Charoensawan, J., Adam, L., Ofman, M., Toy, V., Simpson, J., Zhong, X., Schuck, B. (2021): Fracture Shape and Orientation Contributions to P-Wave Velocity and Anisotropy of Alpine Fault Mylonites. - Frontiers in Earth Science, 9, 645532.
https://doi.org/10.3389/feart.2021.645532


Cite as: https://gfzpublic.gfz-potsdam.de/pubman/item/item_5007503
Abstract
P-wave anisotropy is significant in the mylonitic Alpine Fault shear zone. Mineral- and texture-induced anisotropy are dominant in these rocks but further complicated by the presence of fractures. Electron back-scattered diffraction and synchrotron X-ray microtomography (micro-CT) data are acquired on exhumed schist, protomylonite, mylonite, and ultramylonite samples to quantify mineral phases, crystal preferred orientations, microfractures, and porosity.
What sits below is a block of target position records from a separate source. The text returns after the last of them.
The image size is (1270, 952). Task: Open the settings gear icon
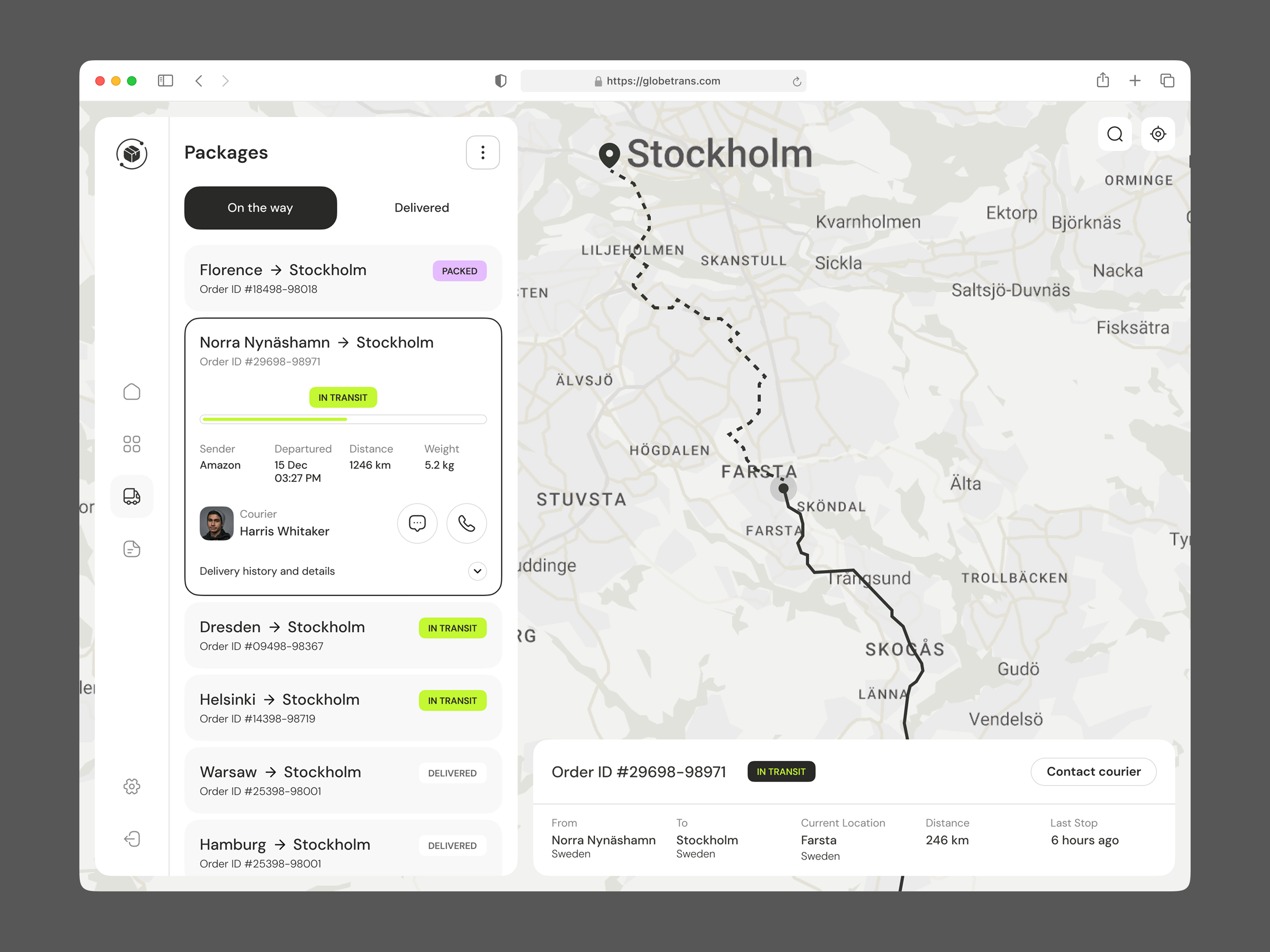click(131, 787)
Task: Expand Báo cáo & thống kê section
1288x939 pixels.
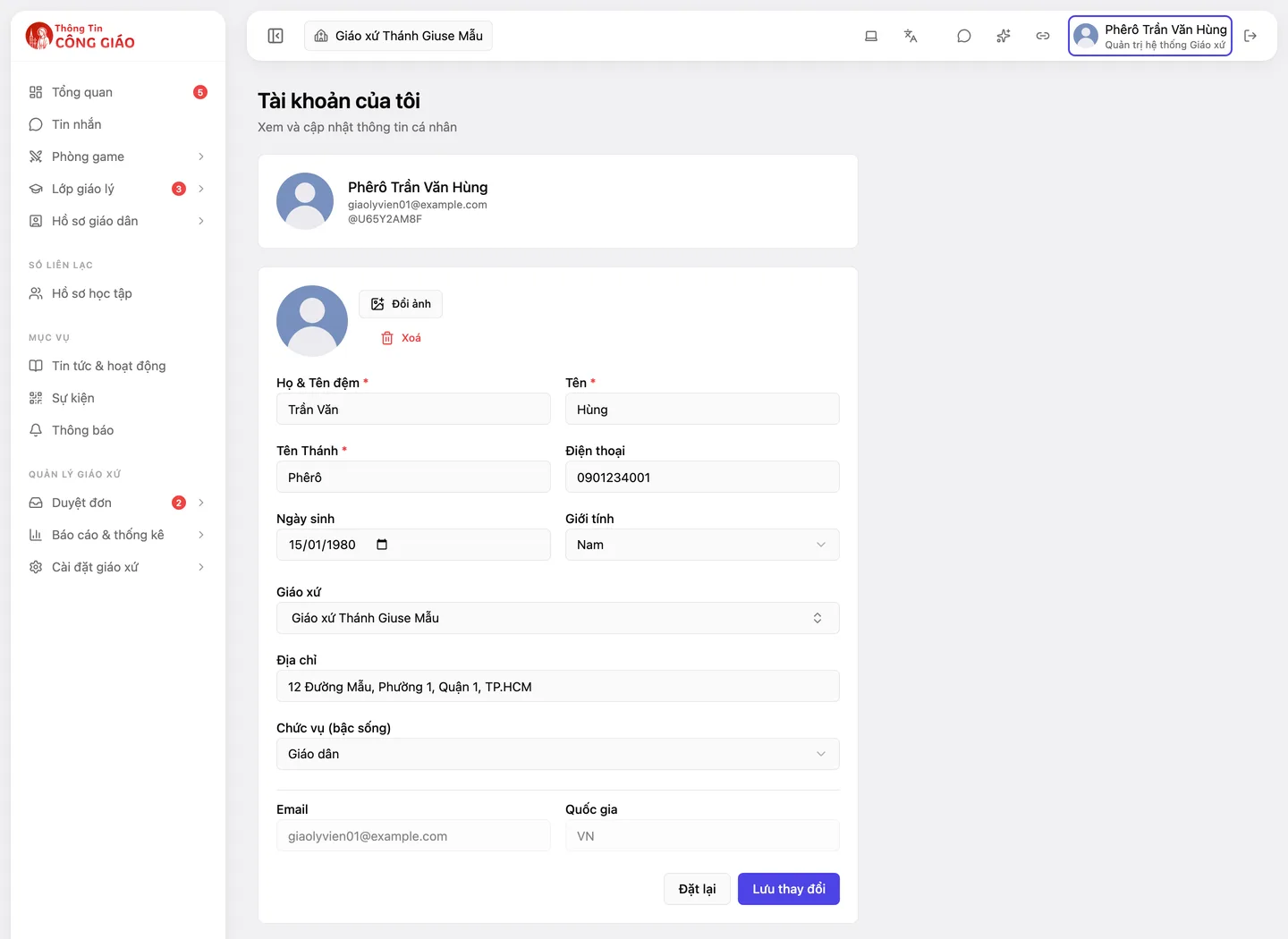Action: click(x=118, y=535)
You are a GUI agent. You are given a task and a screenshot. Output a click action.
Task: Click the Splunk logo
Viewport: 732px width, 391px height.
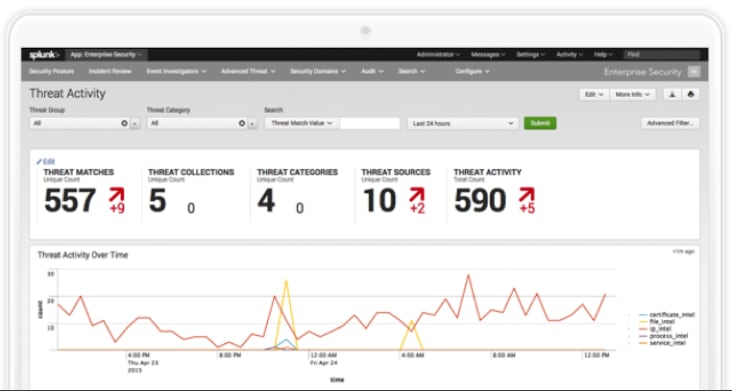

The samples are composed of quartz, plagioclase, mica and accessory garnet, and contain 3–5% porosity. Based on the micro-CT data, the representative pore shape has an aspect ratio of 5:2:1. Two numerical models are compared to calculate the velocity of fractured rocks: a 2D wave propagation model, and a differential effective medium model (3D). The results from both models have comparable pore-free fast and slow velocities of 6.5 and 5.5 km/s, respectively. Introducing 5% fractures with 5:2:1 aspect ratio, oriented with the longest axes parallel to foliation decreases these velocities to 6.3 and 5.0 km/s, respectively. Adding both randomly oriented and foliation-parallel fractures hinders the anisotropy increase with fracture volume. The anisotropy becomes independent of porosity when 80% of fractures are randomly oriented. Modeled anisotropy in 2D and 3D are different for similar fracture aspect ratios, being 30 and 15%, respectively. This discrepancy is the result of the underlying assumptions and limitations. Our numerical results explain the effects that fracture orientations and shapes have on previously published field- and laboratory-based studies. Through this numerical study, we show how mica-dominated, pore-free P-wave anisotropy compares to that of fracture volume, shape and orientation for protolith and shear zone rocks of the Alpine Fault.